Dispõe, com efeito, o artigo 12.º, n.º 2, da LEOAL:
'2 - Para as eleições gerais o número de mandatos de cada órgão autárquico será definido de acordo com os resultados do recenseamento eleitoral obtidos através da base de dados central do recenseamento eleitoral e publicados pelo Ministério da Administração Interna no Diário da República com a antecedência de 120 dias relativamente ao termo do mandato.'
Em anotação a este preceito escrevem Maria de Fátima Abrantes Mendes e Jorge Miguéis (Lei Eleitoral dos Órgãos das Autarquias Locais, Anotada e Comentada, p. 27):
'O n.º 2 é uma importante inovação que vem estabelecer uma data de referência para a definição do número de mandatos a eleger em cada órgão autárquico e com base em resultados oficiais e consolidados, extraídos da base de dados central do RE, institucionalizada pela Lei 13/99 e que é gerida e mantida pelo STAPE/MAI. Sendo a data da eleição incerta, optou-se por tomar como referência o final do mandato dos órgãos.'
De facto, o preceito põe termo às dúvidas que se poderiam suscitar, no domínio da legislação anterior, sobre o universo de eleitores que haveria de ser considerado para determinar a composição de cada órgão autárquico; a variabilidade do número de eleitores recenseados impunha, com efeito, a fixação de uma data de referência e a publicação de um quadro oficial que, independentemente das actualizações verificadas, permitisse a definição daquele universo e, consequentemente, o número de mandatos a eleger.

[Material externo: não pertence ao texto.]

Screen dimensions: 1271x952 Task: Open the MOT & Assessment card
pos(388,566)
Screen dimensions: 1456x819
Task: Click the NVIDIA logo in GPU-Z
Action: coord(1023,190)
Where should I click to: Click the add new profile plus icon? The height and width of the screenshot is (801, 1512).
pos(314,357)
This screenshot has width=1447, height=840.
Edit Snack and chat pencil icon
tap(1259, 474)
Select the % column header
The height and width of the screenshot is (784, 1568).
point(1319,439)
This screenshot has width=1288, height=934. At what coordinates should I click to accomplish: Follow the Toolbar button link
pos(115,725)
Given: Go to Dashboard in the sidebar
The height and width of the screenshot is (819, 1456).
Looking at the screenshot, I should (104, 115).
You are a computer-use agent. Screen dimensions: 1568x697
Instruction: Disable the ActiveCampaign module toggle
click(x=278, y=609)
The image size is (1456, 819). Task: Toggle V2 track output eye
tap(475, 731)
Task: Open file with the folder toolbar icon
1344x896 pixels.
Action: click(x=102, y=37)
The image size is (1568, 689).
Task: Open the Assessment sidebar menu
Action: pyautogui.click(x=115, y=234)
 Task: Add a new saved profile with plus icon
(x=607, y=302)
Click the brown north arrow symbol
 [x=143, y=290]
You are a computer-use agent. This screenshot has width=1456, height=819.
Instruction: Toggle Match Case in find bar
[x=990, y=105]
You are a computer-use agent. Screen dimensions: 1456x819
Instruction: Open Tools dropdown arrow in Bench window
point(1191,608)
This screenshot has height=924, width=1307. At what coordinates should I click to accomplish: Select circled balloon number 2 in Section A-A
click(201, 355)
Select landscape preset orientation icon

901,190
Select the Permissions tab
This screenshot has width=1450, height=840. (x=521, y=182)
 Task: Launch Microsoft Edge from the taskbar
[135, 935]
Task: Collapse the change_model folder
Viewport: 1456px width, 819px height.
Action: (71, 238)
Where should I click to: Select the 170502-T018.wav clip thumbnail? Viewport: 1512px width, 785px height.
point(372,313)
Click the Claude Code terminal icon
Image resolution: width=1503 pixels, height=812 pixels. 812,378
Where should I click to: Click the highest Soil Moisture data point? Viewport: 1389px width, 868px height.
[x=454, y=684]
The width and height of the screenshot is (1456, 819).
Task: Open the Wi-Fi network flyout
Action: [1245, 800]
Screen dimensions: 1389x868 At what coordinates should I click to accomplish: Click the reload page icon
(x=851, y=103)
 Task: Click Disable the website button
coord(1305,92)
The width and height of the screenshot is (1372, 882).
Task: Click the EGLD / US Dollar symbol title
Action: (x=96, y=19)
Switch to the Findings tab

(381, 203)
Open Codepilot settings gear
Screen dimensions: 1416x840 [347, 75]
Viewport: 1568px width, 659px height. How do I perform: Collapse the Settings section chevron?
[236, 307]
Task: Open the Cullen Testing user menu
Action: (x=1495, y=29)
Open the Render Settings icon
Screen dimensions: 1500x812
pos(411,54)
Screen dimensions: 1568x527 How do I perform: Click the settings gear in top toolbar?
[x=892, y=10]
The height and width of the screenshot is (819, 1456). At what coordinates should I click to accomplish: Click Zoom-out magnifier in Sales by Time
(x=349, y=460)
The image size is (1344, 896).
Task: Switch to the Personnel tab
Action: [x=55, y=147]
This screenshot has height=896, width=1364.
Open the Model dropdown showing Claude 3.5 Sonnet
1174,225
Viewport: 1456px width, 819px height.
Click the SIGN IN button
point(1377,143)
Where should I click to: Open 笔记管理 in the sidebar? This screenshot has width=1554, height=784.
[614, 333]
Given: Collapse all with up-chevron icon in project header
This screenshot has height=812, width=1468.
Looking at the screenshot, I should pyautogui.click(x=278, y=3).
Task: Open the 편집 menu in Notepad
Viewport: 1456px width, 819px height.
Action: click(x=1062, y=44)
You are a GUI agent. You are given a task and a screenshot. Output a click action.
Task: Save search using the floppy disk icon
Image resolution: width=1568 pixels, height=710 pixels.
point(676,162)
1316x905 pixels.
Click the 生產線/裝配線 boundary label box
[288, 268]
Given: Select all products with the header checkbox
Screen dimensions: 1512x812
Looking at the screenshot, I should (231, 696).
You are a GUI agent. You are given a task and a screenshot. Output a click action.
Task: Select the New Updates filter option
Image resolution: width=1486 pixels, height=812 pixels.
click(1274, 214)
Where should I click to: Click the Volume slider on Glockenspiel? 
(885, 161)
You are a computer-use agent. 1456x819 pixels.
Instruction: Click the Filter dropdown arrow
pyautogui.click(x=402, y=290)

E obviamente que tal data e quadro (mapa) deveriam anteceder a data que assinala o início do prazo para apresentação das candidaturas, desde logo para permitir que as forças políticas concorrentes pudessem cumprir a obrigação de indicar candidatos em número igual ao dos mandatos a preencher no respectivo órgão e de suplentes (artigo 12.º, n.º 1, da LEOAL).
Assim se compreende e justifica o disposto no n.º 2 do citado artigo 12.º, que, para efeito da composição dos órgãos autárquicos, prevalece sobre o número, eventualmente diferente, que conste dos cadernos eleitorais de que dispõem as assembleias de apuramento; e nada em contrário resulta do disposto no artigo 146.º, n.º 1, alínea a), da mesma lei, que se limita a estabelecer, como uma das operações do apuramento geral, a verificação do número total de eleitores inscritos, não havendo aqui que atender ao referido mapa.
Nesta conformidade, deve, aliás, dizer-se que não é da competência da assembleia de apuramento geral decidir sobre a composição (número de mandatos) do órgão autárquico em causa."
3 - As considerações acabadas de transcrever são inteiramente transponíveis para o presente recurso e permitem concluir, pelas razões ali apontadas, que o número de eleitores relevante é o que consta do mapa 11-A/2005, publicado no Diário da República, 2.ª série, de 27 de Junho de 2005 (48 933), sendo portanto de sete o número de mandatos a atribuir na eleição para a Câmara Municipal de Amarante (artigo 57.º, n.º 1, alínea e), da Lei 169/99, de 18 de Setembro).
De qualquer modo, e como igualmente se afirmou no citado Acórdão 599/2001, "não é da competência da assembleia de apuramento geral decidir sobre a composição (número de mandatos) do órgão autárquico em causa". É no momento da admissão das candidaturas - com mais rigor, no momento em que se torna definitiva a correspondente decisão - que se fixa esse número, tendo em conta o número de eleitores constantes do referido mapa.
4 - Assim sendo, não se torna necessário apreciar nem a questão de constitucionalidade que foi suscitada nem a do alegado incumprimento do prazo fixado no n.º 2 do artigo 12.º da lei eleitoral, já que o seu conhecimento não poderia ter nenhuma repercussão no julgamento do presente recurso.
Nestes termos, indefere-se o recurso.
Lisboa, 18 de Outubro de 2005. - Maria dos Prazeres Beleza - Maria Helena Brito Paulo Mota Pinto - Pamplona de Oliveira - Maria João Antunes - Maria Fernanda Palma - Benjamim Rodrigues - Vítor Gomes - Mário Torres - Gil Galeão - Bravo Serra - Artur Maurício.